§ TASK DIRECTIONS:
Reproduce the listing lines starting at the one containing "Open the Sort menu" and ending at the one containing "pyautogui.click(x=1012, y=110)". Leave everything else as it is, but scale each coordinate in the answers by 0.65 and round to whole numbers, with halves going up.

— START MATERIAL PROVIDED —

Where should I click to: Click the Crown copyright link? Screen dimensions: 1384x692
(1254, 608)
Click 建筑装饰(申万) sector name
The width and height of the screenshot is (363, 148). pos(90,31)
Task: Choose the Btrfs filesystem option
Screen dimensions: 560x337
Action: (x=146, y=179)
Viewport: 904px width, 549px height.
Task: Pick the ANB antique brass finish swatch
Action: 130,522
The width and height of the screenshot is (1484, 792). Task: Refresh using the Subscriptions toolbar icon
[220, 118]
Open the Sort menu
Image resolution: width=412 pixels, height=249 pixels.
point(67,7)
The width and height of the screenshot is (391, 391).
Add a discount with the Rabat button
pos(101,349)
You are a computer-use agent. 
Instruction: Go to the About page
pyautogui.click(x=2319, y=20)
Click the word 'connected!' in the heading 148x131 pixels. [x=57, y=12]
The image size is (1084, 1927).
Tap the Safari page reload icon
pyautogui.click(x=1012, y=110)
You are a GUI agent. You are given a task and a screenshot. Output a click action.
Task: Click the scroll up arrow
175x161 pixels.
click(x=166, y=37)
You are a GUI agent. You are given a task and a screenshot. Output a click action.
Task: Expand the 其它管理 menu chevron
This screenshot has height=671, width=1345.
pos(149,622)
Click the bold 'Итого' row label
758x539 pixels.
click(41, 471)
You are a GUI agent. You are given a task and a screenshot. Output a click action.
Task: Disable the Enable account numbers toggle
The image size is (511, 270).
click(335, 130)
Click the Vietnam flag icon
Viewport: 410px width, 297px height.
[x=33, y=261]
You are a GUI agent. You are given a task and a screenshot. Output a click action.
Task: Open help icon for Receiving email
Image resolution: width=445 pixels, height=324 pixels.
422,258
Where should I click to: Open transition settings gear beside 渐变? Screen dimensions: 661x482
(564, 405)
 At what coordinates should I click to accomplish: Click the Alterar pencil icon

— END MATERIAL PROVIDED —

§ TASK RESPONSE:
Open the Sort menu
Image resolution: width=412 pixels, height=249 pixels.
point(44,5)
The width and height of the screenshot is (391, 391).
Add a discount with the Rabat button
pos(66,227)
You are a computer-use agent. 
Instruction: Go to the About page
pyautogui.click(x=1507, y=13)
Click the word 'connected!' in the heading 148x131 pixels. [x=37, y=8]
The image size is (1084, 1927).
Tap the Safari page reload icon
pyautogui.click(x=658, y=72)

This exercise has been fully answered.